If you’ve worked with Excel and/or with data for a while, you’ve probably dealt with pesky date formats. Dates come in a variety of makes and models including “d/m/y”, “mm/dd/yy”, “yyyy-mm-dd” and on and on. There’s nothing worse than opening Excel, applying filters, then dropping the filter menu down to find that Excel is reading a date column as strings.
Normally we would see the correct month and day but instead we see a string of numbers and slashes. Aside from not being able to convert this to your preferred format, perhaps the bigger problem is that you cannot easily sort or filter this data by date and who knows if a database can correctly parse it should you try to upload the data there.
My personal favorite date format is yyyy-mm-dd so we’re going to go through how I would fix this in Excel, R, and Python. The date format for this data is “dd/mm/yyyy hh:mm.” For Excel, I would do the following:
- Add a column to the right of the Created column.
- Use the text to Column function to break apart the cell by the space.
- Delete the Time Column.
- Add 3 columns to the right of the Created column.
- Use the text to column function to break apart the column by the forward slash.
- In the empty column, use the Date function and specify the year, month, and day.
Now, we should have the proper date format we need and we can check this by applying a filter and looking for the month names and days in the filter options. If you’re quick with the keyboard, this may not be so bad, but many people rely on their mouse, making this a lengthy process.
This manipulation can be done quite a bit easier with R and the lubridate package. After reading the csv into R and calling head(), we see that the Created column is a character.
First, we need to explain how to convert the data type to dttm (date time) and we’ll use the dmy_hm() function to do so.
data$`Cleaned Date` <- dmy_hm(data$Created)
I’m placing the “Cleaned Date” in its own column so that we can see the change, but you could overwrite the Created column as well.
If we want to get this in the exact format as Excel,”yyyy-mm-dd”, we can call as_date() to hack off the time at the end.
data$`Cleaned Date` <- as_date(data$`Cleaned Date`)
Note that the data type of Cleaned Date is now date and in just a few lines of code, we’ve converted these dates to the format we want. Here’s a link to the Lubridate GitHub Page so that you can see some of the functions that exist and another link to R for Data Science – Dates and Times Chapter. By the way, R for Data Science is a free book written by Garrett Grolemund and Hadley Wickham.
Using Pandas and Datetime, we can make this fix in just about one line of code. Reading the csv and calling head, we see that we still have the bad date format.
import pandas as pd import datetime as dt df = pd.read_csv(“Date Format Data.csv”) df['Cleaned Date'] = pd.to_datetime(df['Created'],format="%d/%m/%Y %H:%M").dt.date
Here, we’ve used pandas.to_datetime to convert to the date time format, the format argument to explain the date format we’re expecting, and then datetime.date to keep only the date.
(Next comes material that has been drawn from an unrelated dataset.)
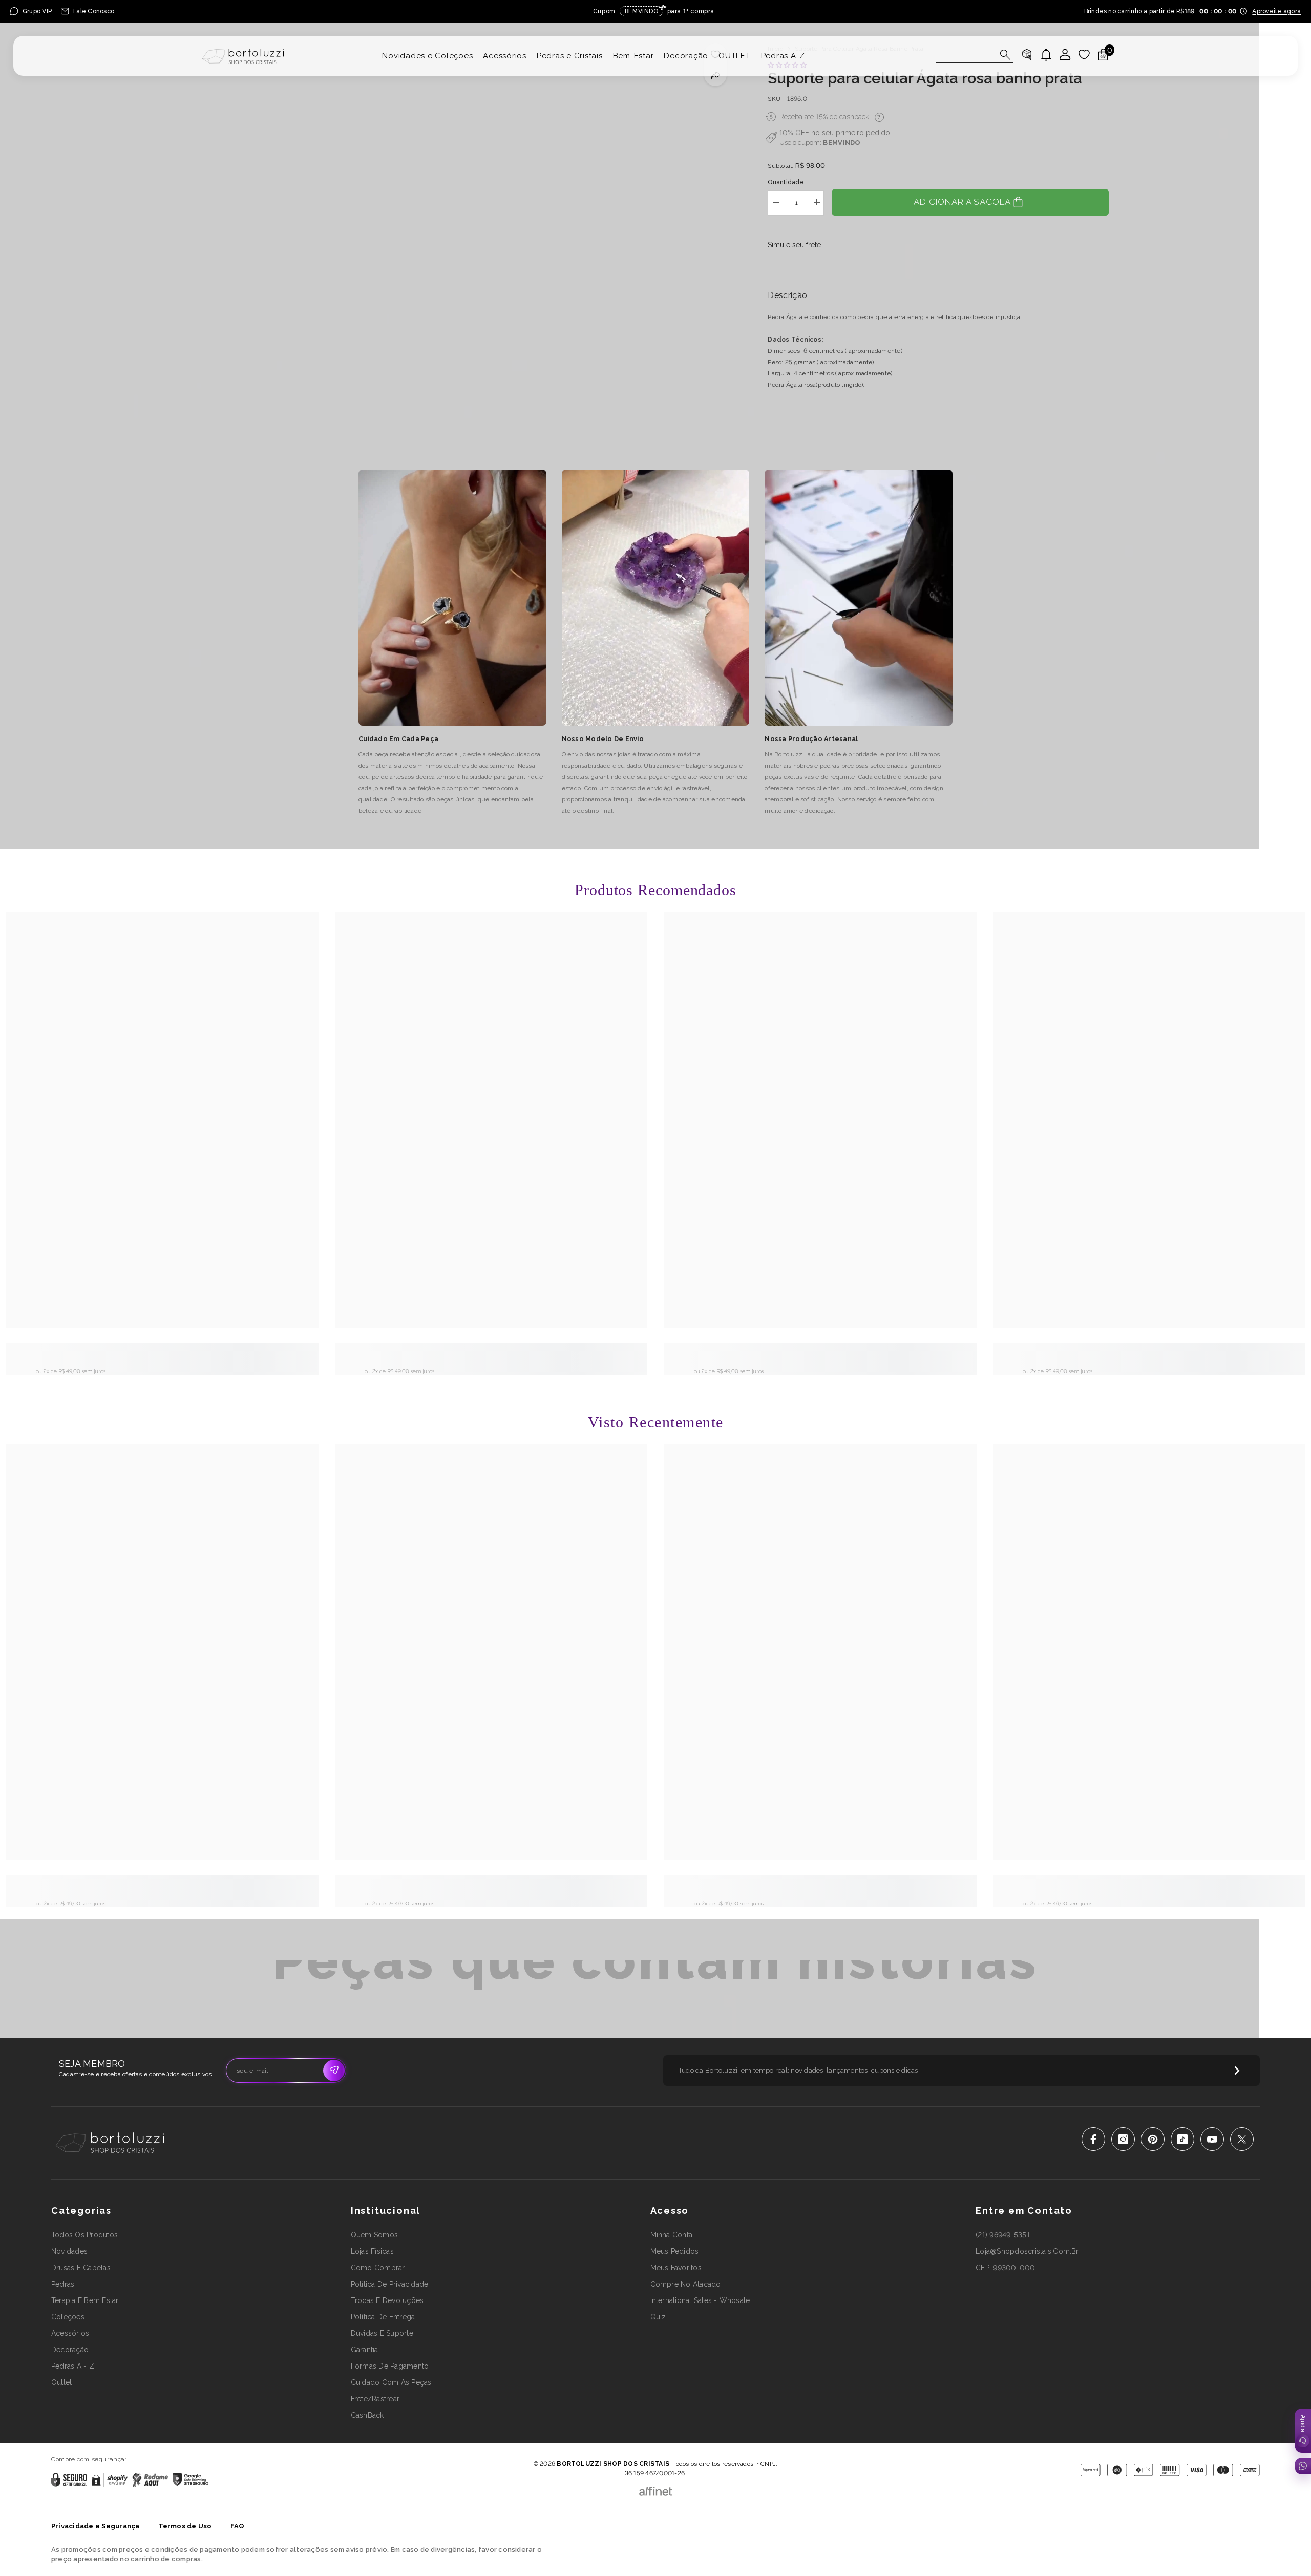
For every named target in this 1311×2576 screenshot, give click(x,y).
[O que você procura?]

This one line is certainly much easier and faster than the 6 step Excel fix.
While this is a relatively simple example that doesn’t scratch the surface for all of the date formats that you might see, we can see the power of program languages. In my opinion, dealing with date formats is reason enough to begin learning Python or R!
library(tidyverse) library(lubridate) data <- read_csv("Date Format Data.csv") head(data) data$`Cleaned Date` <- dmy_hm(data$Created) data$`Cleaned Date`<- as_date(data$`Cleaned Date`)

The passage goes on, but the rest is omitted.